Janelle Jenstad is a Professor of English at the University of Victoria, Director of The Map of Early Modern London, and Director of Linked Early Modern Drama Online. With Jennifer Roberts-Smith and Mark Kaethler, she co-edited Shakespeare’s Language in Digital Media: Old Words, New Tools (Routledge). She has edited John Stow’s A Survey of London (1598 text) for MoEML and is currently editing The Merchant of Venice (with Stephen Wittek) and Heywood’s 2 If You Know Not Me You Know Nobody for DRE. Her articles have appeared in Digital Humanities Quarterly, Elizabethan Theatre, Early Modern Literary Studies, Shakespeare Bulletin, Renaissance and Reformation, and The Journal of Medieval and Early Modern Studies.

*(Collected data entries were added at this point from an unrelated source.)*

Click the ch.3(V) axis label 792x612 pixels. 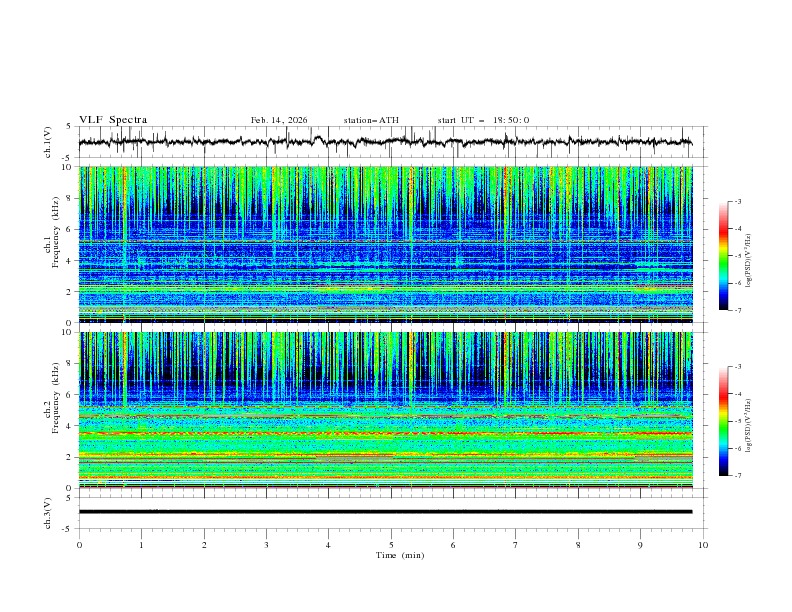pyautogui.click(x=48, y=512)
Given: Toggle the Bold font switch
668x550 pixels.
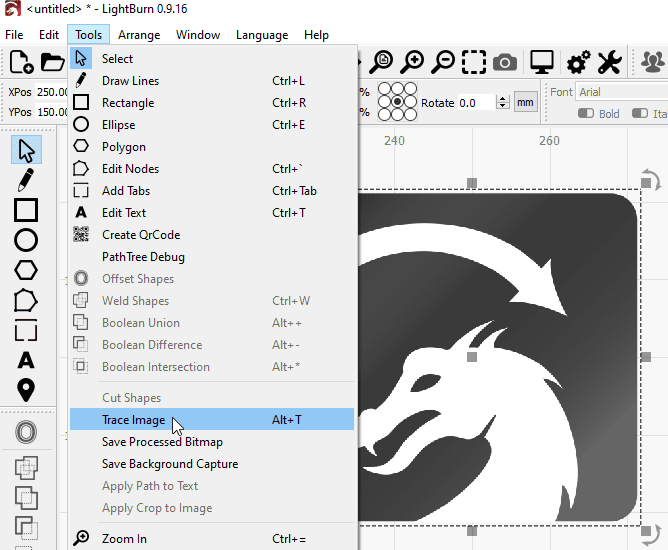Looking at the screenshot, I should click(x=586, y=113).
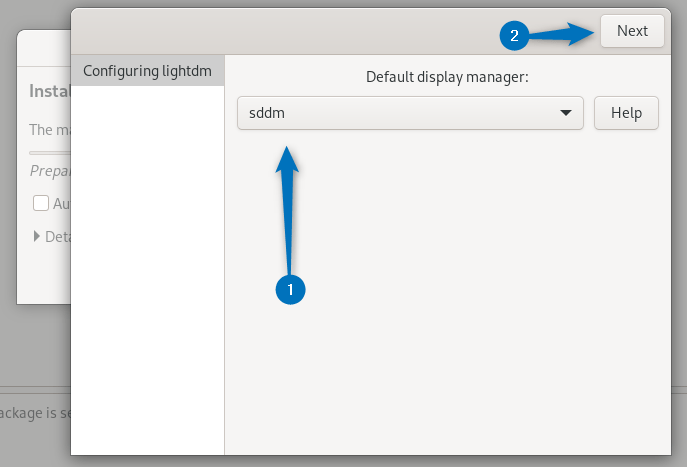Click the 'The ma…' description text
Viewport: 687px width, 467px height.
click(x=49, y=130)
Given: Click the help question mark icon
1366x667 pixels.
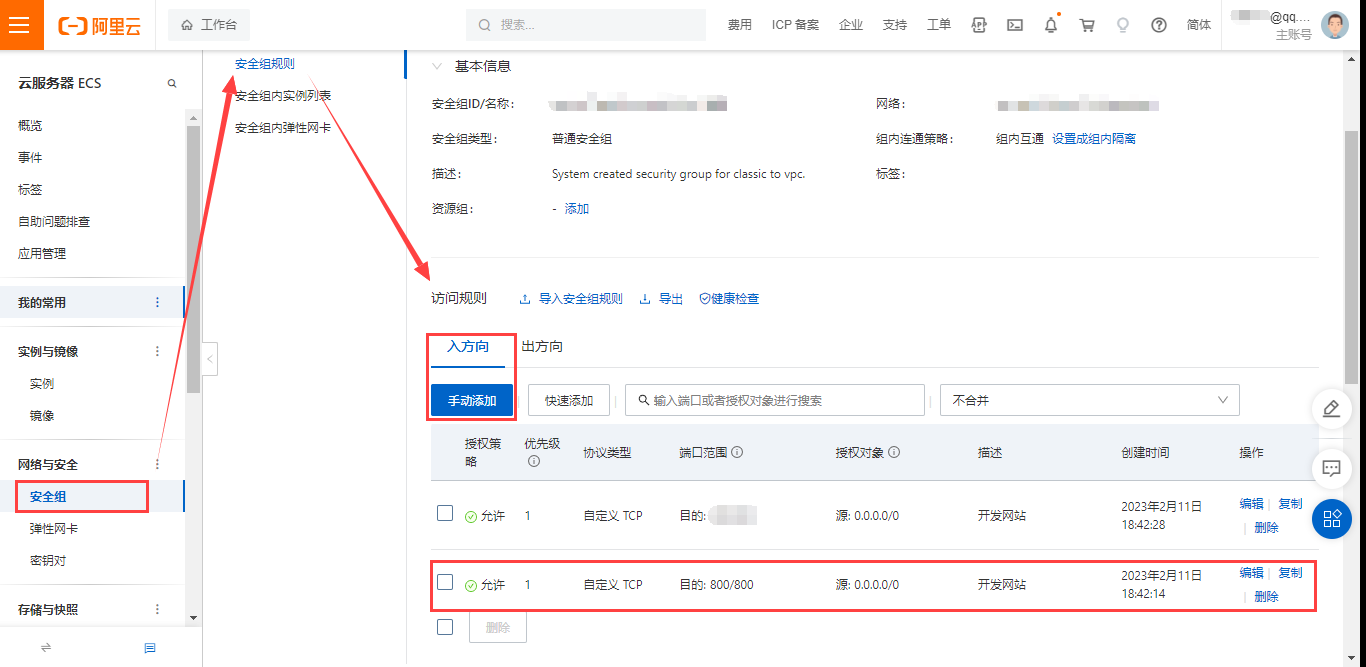Looking at the screenshot, I should point(1159,25).
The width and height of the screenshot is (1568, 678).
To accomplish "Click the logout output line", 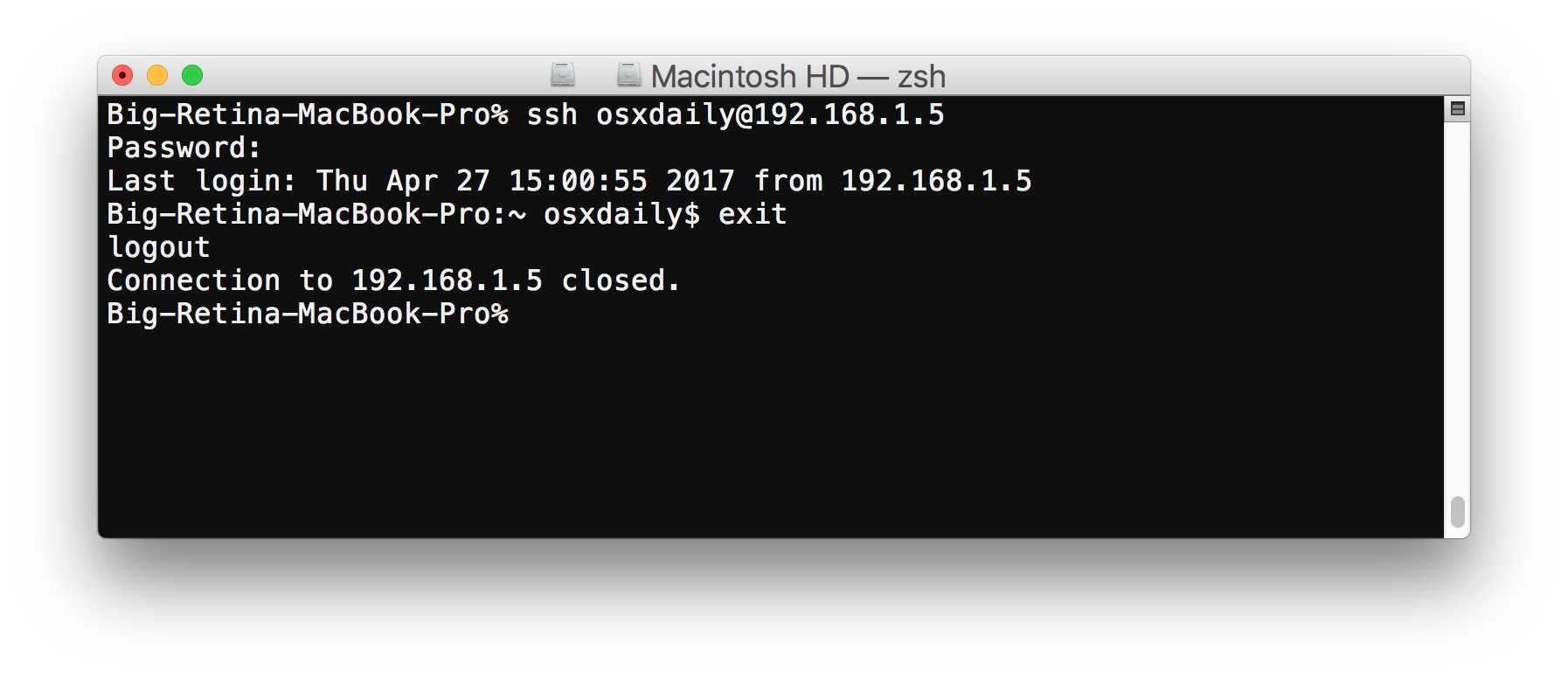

She contributed chapters to Approaches to Teaching Othello (MLA); Teaching Early Modern Literature from the Archives (MLA); Institutional Culture in Early Modern England (Brill); Shakespeare, Language, and the Stage (Arden); Performing Maternity in Early Modern England (Ashgate); New Directions in the Geohumanities (Routledge); Early Modern Studies and the Digital Turn (Iter); Placing Names: Enriching and Integrating Gazetteers (Indiana); Making Things and Drawing Boundaries (Minnesota); Rethinking Shakespeare Source Study: Audiences, Authors, and Digital Technologies (Routledge); and Civic Performance: Pageantry and Entertainments in Early Modern London (Routledge). For more details, see janellejenstad.com.

Joey Takeda

Joey Takeda is LEMDO’s Consulting Programmer and Designer, a role he assumed in 2020 after three years as the Lead Developer on LEMDO.

Martin Holmes

Martin Holmes has worked as a developer in the UVicʼs Humanities Computing and Media Centre for over two decades, and has been involved with dozens of Digital Humanities projects. He has served on the TEI Technical Council and as Managing Editor of the Journal of the TEI. He took over from Joey Takeda as lead developer on LEMDO in 2020. He is a collaborator on the SSHRC Partnership Grant led by Janelle Jenstad.

Navarra Houldin

Project manager 2022–present. Textual remediator 2021–present. Navarra Houldin (they/them) completed their BA in History and Spanish at the University of Victoria in 2022. During their degree, they worked as a teaching assistant with the University of Victoriaʼs Department of Hispanic and Italian Studies. Their primary research was on gender and sexuality in early modern Europe and Latin America.

Tracey El Hajj

Junior Programmer 2019–2020. Research Associate 2020–2021. Tracey received her PhD from the Department of English at the University of Victoria in the field of Science and Technology Studies. Her research focuses on the algorhythmics of networked communications. She was a 2019–2020 President’s Fellow in Research-Enriched Teaching at UVic, where she taught an advanced course on Artificial Intelligence and Everyday Life. Tracey was also a member of the Map of Early Modern London team, between 2018 and 2021. Between 2020 and 2021, she was a fellow in residence at the Praxis Studio for Comparative Media Studies, where she investigated the relationships between artificial intelligence, creativity, health, and justice. As of July 2021, Tracey has moved into the alt-ac world for a term position, while also teaching in the English Department at the University of Victoria.

Orgography

LEMDO Team (LEMD1)

The LEMDO Team is based at the University of Victoria and normally comprises the project director, the lead developer, project manager, junior developers(s), remediators, encoders, and remediating editors.